**Document segment:**
This case is reported ante, Jan. 9, 1885, 22 S.L.R. 314, and 12 R. 473.
The pursuer appealed.
At delivering judgment—
A question has been raised whether the contract was not in fact executed after the celebration of the marriage, but without minutely considering the evidence I am satisfied with the conclusion of the Lord Ordinary that the contract was executed before the marriage, a conclusion which indeed is but feebly contested on the other side.
A Scottish widow is entitled to her jus relictæ and to her terce unless they have been discharged, and the appellant seeks to remove the bar to these rights by setting aside the contract in question which, if unimpeached, discharges these rights.

**Dataset excerpt:**
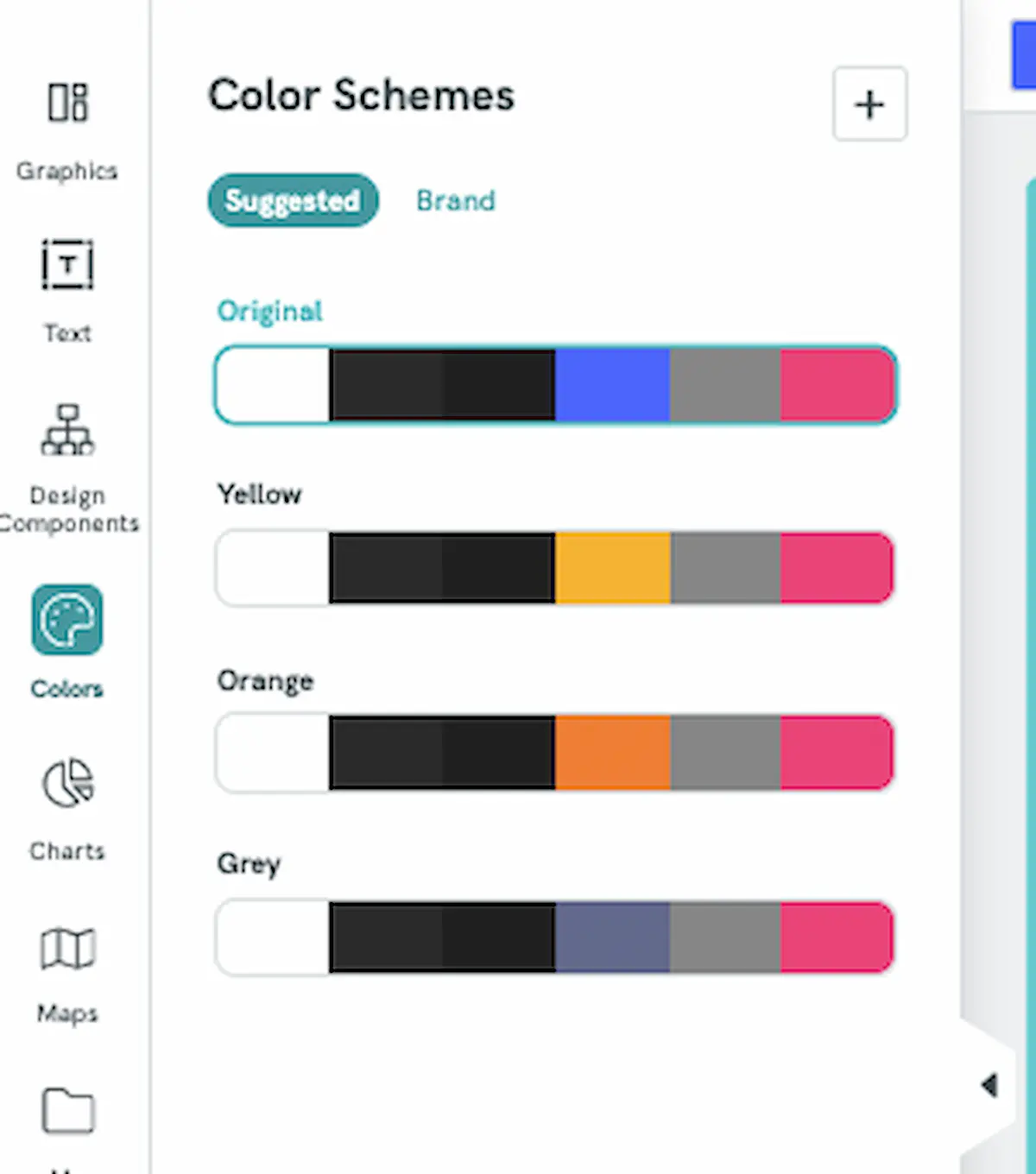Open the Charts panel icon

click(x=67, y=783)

**Your instructions:** List every number written in figures in the case report, in the order it appears.

**Solution:** 9, 1885, 22, 314, 12, 473